(Pointing records for screenshots and pages)

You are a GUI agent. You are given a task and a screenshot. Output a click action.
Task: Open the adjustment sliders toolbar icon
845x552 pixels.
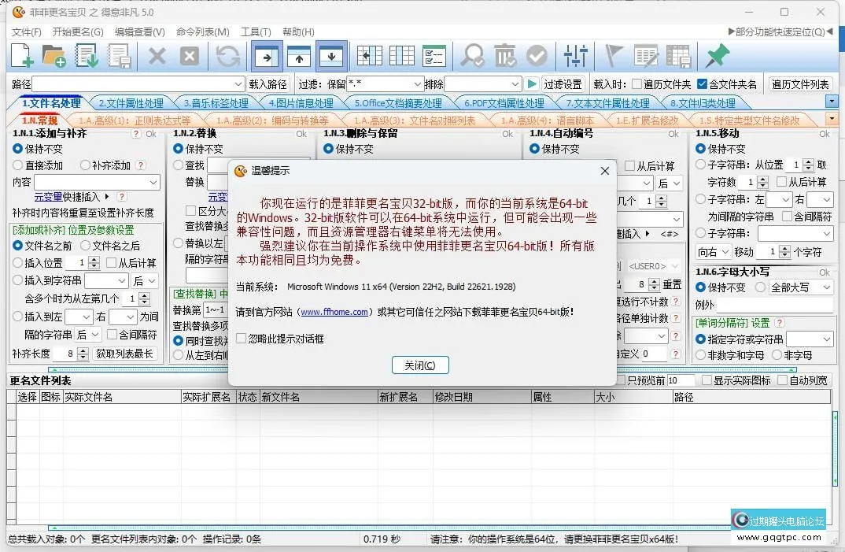[575, 55]
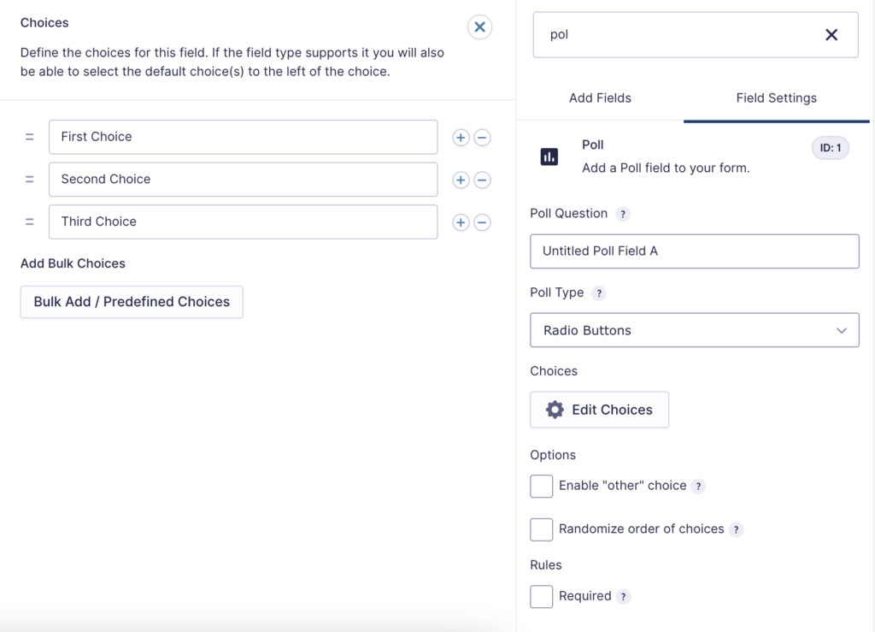Image resolution: width=875 pixels, height=632 pixels.
Task: Click Bulk Add / Predefined Choices
Action: point(131,302)
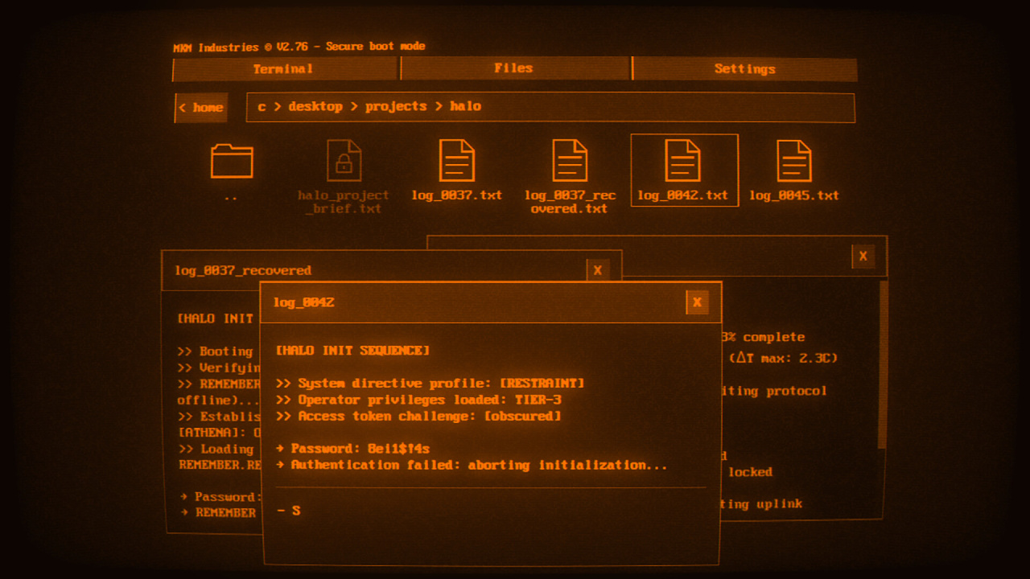
Task: Switch to the Terminal tab
Action: [284, 69]
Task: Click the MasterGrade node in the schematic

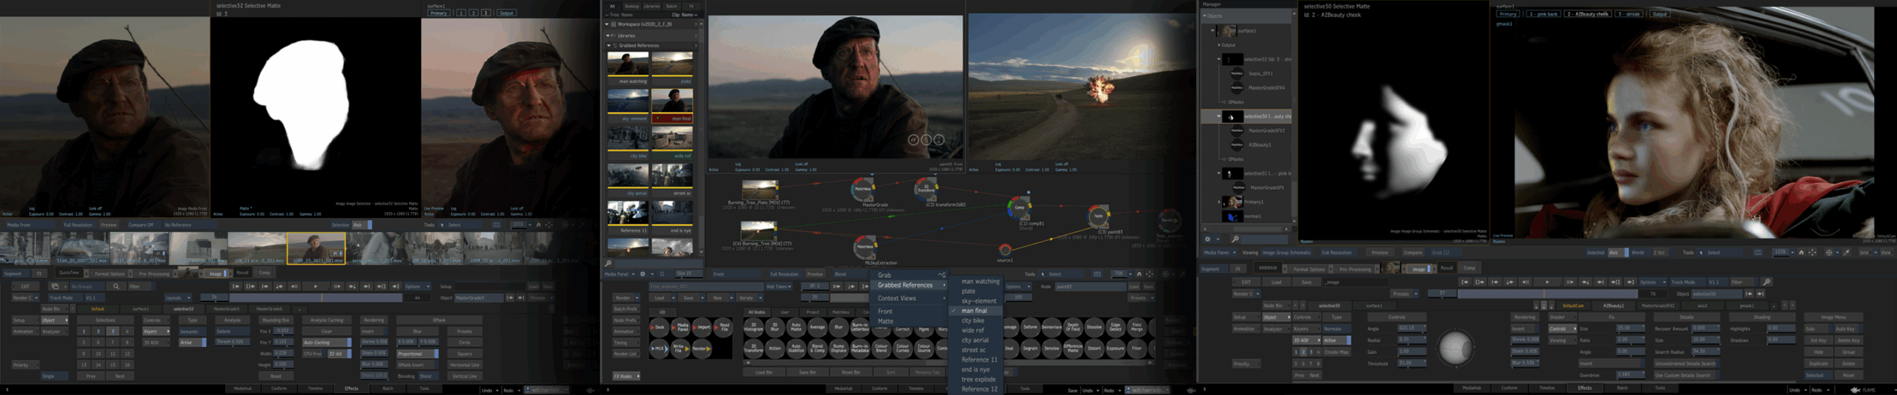Action: click(862, 190)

What you are asked to do
Rewrite the records from the line containing "Task: Click the" through the end of the records as a two-column CSV with the header instruction,location. Give one row per record, put each value in a single quoted field with line breaks replaced by spaces, and leave out the pictures.

Answer for the task
instruction,location
"Task: Click the MasterGrade node in the schematic","Action: click(862, 190)"